The Mishnah concludes with a statement by Rabbi Shimon bar Yochai, who has his own view on what constitutes irreparable damage. “Something is only considered crooked if it was straight in the first place,” he insists. He gives the example of a person who once learned Torah and then stopped. That person was straight when dedicated to Torah learning, but then he or she left the path of Torah and became crooked. “But can’t that person return to studying Torah and become straight again?” Matan wants to know. I sigh, because I envy his innocence. Was there a time, when I too thought that everything could be mended, that every wrong could be righted, that nothing was truly beyond repair? 


I wonder how to provide a response that is not too sobering and unsettling, and then I have an idea.
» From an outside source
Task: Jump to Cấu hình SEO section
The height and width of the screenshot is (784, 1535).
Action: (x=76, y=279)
A while back, Matan and I took a break from learning Mishnah at night for a few days – the little kids were going to bed too late, and by the time Matan was ready to learn, I was too tired. When we tried to go back on track, it was really hard, and we were never able to catch up on what we had missed. That is a loss that can never be made up, and those are days that can never be accounted for. 
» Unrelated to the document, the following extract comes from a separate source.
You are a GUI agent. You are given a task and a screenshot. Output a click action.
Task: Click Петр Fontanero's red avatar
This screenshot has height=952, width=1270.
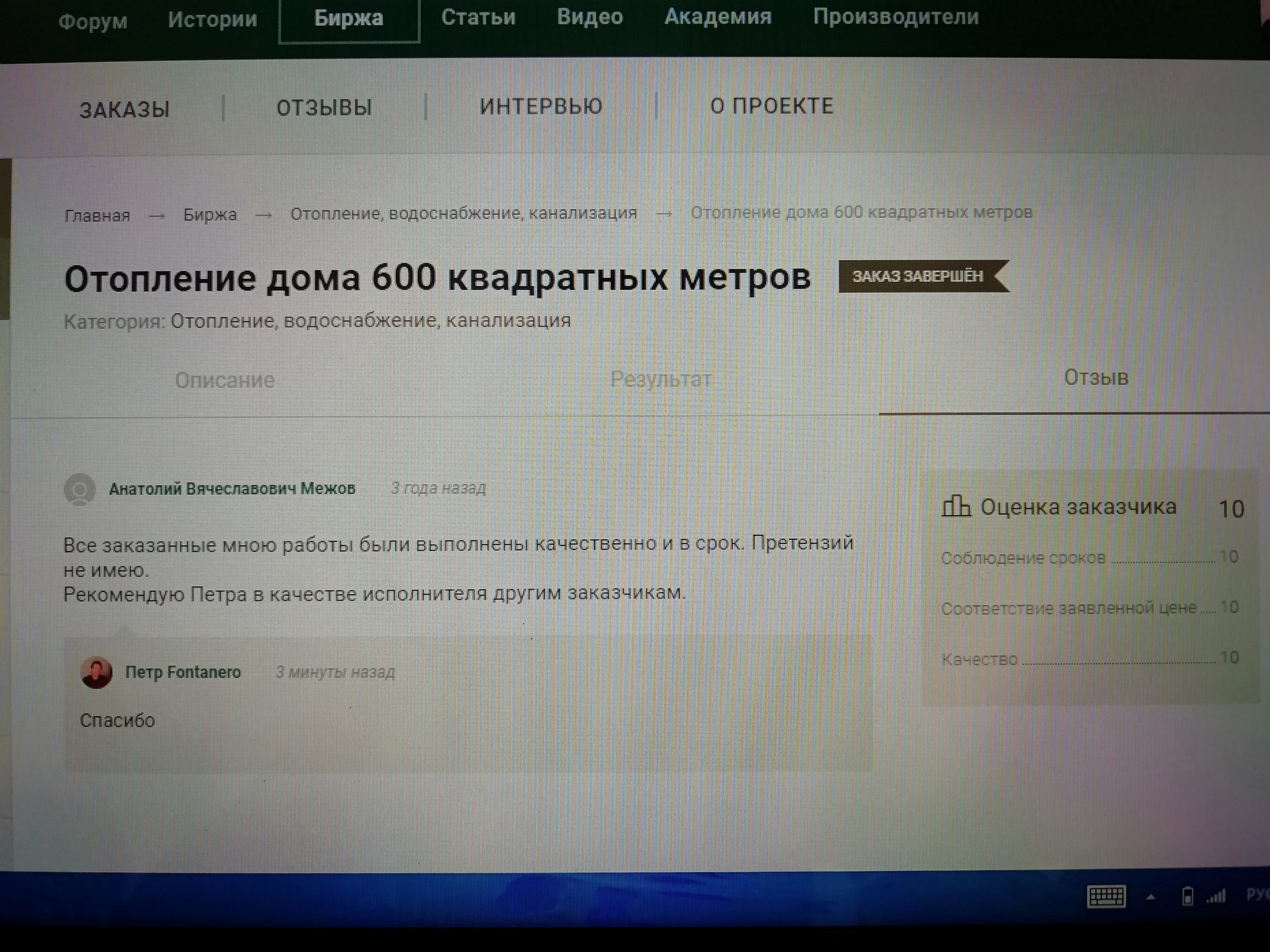pos(96,672)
I think back to the math test that Matan’s teacher has still not returned. “Maybe it’s like homework,” I tell him. “If you miss a full week of math homework, it’s going to be impossible to make it all up. I mean, you get about two pages every night. Can you imagine making up all those pages in your workbook all at once?” 


“I guess a 3D printer wouldn’t help for that,” Matan tells me. “I’d need a homework machine.” In Matan’s world of 3D printers and homework machines, maybe all is not lost. Maybe the crooked can be made straight after all.